Wash the lemons, ginger, and turmeric thoroughly and dry well. You can leave the skin on the ginger and turmeric if they are organic as the skin contains valuable nutrients.
Cut the lemons in half and juice them using a citrus juicer or by hand. I find a juicer extracts more juice than if you try to squeeze the juice by hand. Remove any seeds, and pour the freshly squeezed lemon juice into a bowl.
Using a fine grater or a microplane, grate the ginger and turmeric into the bowl with the lemon juice. Be cautious while grating turmeric, as it can stain your hands and clothing.
Add a pinch of black pepper to the bowl. Black pepper contains piperine, which enhances the absorption of curcumin, the active compound in turmeric.
Mix the lemon juice, grated ginger, grated turmeric, and black pepper thoroughly. If you prefer a smoother texture, you can strain the mixture through a fine mesh strainer or cheesecloth to remove any larger pieces of ginger and turmeric.
If you prefer a sweeter shot, you can add a tablespoon of honey or maple syrup to the mixture. This can help balance the flavors and add a touch of natural sweetness.

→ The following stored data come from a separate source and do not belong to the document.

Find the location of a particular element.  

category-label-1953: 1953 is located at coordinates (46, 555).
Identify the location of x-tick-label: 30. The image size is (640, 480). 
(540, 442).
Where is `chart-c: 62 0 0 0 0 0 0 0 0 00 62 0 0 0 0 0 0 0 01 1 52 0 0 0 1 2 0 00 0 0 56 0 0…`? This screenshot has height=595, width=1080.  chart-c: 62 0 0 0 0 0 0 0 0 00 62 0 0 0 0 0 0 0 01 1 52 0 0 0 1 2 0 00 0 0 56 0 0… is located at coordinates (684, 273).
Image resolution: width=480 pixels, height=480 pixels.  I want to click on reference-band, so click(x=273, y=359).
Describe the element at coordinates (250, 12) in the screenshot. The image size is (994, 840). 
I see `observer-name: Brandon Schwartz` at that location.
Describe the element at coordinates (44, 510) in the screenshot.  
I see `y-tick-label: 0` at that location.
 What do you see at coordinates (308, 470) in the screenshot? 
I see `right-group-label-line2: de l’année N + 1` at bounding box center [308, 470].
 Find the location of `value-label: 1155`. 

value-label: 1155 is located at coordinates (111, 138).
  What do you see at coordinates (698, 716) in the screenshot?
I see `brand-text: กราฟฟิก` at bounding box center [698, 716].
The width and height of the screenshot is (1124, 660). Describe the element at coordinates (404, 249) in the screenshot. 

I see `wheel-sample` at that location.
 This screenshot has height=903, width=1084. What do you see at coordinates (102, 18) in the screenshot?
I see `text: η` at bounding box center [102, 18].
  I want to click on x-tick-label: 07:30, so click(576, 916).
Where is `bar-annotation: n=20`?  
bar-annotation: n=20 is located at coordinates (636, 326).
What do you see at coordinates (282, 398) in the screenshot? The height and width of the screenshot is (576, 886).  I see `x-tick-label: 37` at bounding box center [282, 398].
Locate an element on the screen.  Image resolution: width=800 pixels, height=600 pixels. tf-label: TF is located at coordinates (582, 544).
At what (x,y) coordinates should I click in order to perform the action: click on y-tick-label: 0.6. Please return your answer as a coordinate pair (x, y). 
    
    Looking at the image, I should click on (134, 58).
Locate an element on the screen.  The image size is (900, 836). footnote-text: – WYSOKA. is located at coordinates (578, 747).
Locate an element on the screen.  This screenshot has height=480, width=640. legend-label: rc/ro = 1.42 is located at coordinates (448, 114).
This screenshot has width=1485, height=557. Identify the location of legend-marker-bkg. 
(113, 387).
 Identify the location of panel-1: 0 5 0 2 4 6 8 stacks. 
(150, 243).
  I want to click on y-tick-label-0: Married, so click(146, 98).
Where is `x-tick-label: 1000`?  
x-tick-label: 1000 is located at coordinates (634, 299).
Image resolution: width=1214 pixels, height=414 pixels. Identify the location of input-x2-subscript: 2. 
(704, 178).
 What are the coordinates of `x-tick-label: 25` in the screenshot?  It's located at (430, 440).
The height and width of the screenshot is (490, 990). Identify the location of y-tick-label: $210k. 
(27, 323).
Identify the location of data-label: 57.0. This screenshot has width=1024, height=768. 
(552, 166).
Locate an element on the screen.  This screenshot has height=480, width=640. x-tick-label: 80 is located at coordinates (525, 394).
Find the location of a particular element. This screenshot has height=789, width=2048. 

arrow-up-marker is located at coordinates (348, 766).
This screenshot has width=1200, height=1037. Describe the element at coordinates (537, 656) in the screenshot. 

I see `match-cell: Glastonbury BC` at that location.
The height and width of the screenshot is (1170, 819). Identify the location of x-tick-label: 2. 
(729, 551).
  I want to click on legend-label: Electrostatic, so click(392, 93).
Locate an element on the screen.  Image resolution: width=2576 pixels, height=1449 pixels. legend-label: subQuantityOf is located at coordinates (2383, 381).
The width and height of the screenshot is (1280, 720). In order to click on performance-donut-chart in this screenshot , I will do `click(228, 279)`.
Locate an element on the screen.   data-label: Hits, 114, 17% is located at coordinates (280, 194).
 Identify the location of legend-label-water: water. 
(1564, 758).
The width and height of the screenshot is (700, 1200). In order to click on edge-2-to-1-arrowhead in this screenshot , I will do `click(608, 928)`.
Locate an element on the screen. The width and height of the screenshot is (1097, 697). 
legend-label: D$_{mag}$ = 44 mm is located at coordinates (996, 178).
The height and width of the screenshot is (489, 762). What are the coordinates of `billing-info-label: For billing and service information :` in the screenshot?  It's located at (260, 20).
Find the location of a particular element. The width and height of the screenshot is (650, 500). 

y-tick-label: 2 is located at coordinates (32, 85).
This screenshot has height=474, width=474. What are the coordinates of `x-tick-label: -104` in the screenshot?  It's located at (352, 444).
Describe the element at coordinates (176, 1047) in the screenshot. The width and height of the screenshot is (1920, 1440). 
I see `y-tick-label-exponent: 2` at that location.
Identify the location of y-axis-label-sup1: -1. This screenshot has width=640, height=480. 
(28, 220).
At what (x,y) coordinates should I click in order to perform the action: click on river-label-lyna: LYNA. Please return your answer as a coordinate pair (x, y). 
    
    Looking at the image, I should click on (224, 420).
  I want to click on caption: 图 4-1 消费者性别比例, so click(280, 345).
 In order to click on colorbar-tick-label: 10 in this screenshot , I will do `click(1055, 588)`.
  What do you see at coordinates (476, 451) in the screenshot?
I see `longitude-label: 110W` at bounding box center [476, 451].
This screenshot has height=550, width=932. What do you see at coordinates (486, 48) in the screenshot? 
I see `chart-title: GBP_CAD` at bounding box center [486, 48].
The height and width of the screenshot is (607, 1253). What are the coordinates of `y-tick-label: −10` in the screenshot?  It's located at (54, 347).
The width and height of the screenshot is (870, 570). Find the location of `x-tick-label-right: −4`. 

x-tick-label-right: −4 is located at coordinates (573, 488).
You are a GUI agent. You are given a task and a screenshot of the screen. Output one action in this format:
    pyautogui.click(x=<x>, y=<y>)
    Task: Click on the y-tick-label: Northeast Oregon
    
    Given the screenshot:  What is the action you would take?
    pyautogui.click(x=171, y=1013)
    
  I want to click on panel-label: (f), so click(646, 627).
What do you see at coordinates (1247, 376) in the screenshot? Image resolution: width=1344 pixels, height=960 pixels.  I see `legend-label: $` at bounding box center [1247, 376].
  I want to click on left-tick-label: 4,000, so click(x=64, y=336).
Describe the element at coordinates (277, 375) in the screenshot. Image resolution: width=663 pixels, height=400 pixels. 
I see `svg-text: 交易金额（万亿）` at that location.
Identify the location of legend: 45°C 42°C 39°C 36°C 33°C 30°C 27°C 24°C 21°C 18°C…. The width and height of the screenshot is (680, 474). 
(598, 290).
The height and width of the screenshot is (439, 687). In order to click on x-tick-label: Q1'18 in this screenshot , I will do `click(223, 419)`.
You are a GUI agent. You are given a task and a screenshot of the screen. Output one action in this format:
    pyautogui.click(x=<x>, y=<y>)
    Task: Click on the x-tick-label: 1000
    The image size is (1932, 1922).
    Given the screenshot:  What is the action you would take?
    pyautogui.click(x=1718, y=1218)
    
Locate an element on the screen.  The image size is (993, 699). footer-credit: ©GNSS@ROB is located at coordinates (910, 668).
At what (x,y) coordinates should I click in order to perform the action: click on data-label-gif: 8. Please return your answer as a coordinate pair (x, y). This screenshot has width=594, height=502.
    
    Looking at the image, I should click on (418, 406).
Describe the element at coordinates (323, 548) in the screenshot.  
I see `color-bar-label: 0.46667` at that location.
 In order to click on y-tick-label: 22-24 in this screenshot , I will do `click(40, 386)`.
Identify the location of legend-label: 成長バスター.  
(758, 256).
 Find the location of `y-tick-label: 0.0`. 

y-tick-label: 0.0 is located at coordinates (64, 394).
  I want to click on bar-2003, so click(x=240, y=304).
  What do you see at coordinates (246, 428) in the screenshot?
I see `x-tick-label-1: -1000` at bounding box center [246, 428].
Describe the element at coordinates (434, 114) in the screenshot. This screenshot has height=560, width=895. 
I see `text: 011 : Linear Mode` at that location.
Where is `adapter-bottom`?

Heat one cup of water until it's warm but not boiling. You want the water to be warm enough to help dissolve the ingredients without destroying their beneficial properties.
Pour the warm water into the bowl with the lemon, ginger, turmeric, and optional sweetener. Stir the mixture well until everything is combined.
Pour into Shot Glasses: Using a funnel, carefully pour the lemon ginger turmeric mixture into shot glasses. This recipe should yield around 4 to 6 shots, depending on the size of your glasses.